Interview Jeanne Fürst und Danica Gröhlich, 14. Januar 2021
Ein ständiger Pfeifton im Ohr treibt Betroffene beinahe in den Wahnsinn. Was bei einem Tinnitus helfen kann, sagt der Hals-Nasen-Ohren-Arzt Georgios Somakos.
Herr Somakos, was ist ein Tinnitus?
Ein Tinnitus ist ein Phantomgeräusch, das ohne externe Schallquelle entsteht. Dieses Ohrensausen gilt nicht als Erkrankung, sondern als Symptom. Der Ton kommt vom Gehirn oder von den Hörnerven.
Wie hört sich das an?
Betroffene beschreiben ihren Tinnitus als Pfeifton oder wie ein Rauschen, oder sie hören den eigenen Puls. Die Frequenzen reichen von tiefem Brummen bis zu hohem Rauschen. Die Lautstärke reicht bis zu 50 Dezibel, was dem Surren eines Kühlschranks entspricht. Da keine Messung möglich ist, zählt die subjektive Belastung – die bis zu suizidalen Gedanken führen kann.

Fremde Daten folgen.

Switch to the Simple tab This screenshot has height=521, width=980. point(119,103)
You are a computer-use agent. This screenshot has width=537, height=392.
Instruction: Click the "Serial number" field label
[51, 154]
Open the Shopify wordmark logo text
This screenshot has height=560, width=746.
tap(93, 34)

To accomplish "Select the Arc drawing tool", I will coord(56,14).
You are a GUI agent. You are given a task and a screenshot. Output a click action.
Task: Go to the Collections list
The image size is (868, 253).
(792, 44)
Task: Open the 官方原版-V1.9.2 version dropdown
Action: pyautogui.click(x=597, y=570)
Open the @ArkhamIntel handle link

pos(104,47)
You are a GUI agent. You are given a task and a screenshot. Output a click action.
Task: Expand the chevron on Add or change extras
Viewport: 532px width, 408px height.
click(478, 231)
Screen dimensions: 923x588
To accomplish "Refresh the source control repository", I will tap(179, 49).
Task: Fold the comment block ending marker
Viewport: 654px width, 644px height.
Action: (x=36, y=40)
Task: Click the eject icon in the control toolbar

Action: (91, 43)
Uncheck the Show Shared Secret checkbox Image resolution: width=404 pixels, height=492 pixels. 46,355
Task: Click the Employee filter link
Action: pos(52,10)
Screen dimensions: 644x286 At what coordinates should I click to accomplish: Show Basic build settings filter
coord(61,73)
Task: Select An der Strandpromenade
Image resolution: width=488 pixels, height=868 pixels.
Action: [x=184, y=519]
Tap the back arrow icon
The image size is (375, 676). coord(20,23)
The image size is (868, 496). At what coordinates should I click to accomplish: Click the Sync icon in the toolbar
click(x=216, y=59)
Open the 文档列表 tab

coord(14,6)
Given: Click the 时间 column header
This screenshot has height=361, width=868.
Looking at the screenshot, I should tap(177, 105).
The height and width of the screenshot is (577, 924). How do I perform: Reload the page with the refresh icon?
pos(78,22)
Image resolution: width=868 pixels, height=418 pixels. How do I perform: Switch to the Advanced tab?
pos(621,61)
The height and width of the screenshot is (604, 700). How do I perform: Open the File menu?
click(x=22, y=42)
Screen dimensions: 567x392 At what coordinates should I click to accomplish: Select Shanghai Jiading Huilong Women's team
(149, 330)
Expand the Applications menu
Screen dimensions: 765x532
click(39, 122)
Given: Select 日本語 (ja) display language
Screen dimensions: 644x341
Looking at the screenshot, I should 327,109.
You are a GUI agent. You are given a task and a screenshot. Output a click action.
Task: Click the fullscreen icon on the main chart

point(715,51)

Wie viele Menschen sind in der Schweiz von einem Tinnitus betroffen?
40 Prozent der Bevölkerung haben in ihrem Leben vorübergehende oder chronische Ohrgeräusche.
Was löst einen Tinnitus aus?
Ausgelöst wird er meist durch ein Knalltrauma, einen Hörsturz mit plötzlichem Hörverlust, ein belastendes Lebensereignis wie einen Todesfall oder durch eine Altersschwerhörigkeit. Auch muskuläre Probleme der Halswirbelsäule oder der Kaumuskulatur durch Zähneknirschen können Ursachen bilden. Oder eine schlechte Belüftung der Tuben, also der etwa vier Zentimeter langen Röhren vom Ohr bis zum Nasenrachen.
Welche Rolle spielt Stress oder die psychische Belastung durch Covid-19?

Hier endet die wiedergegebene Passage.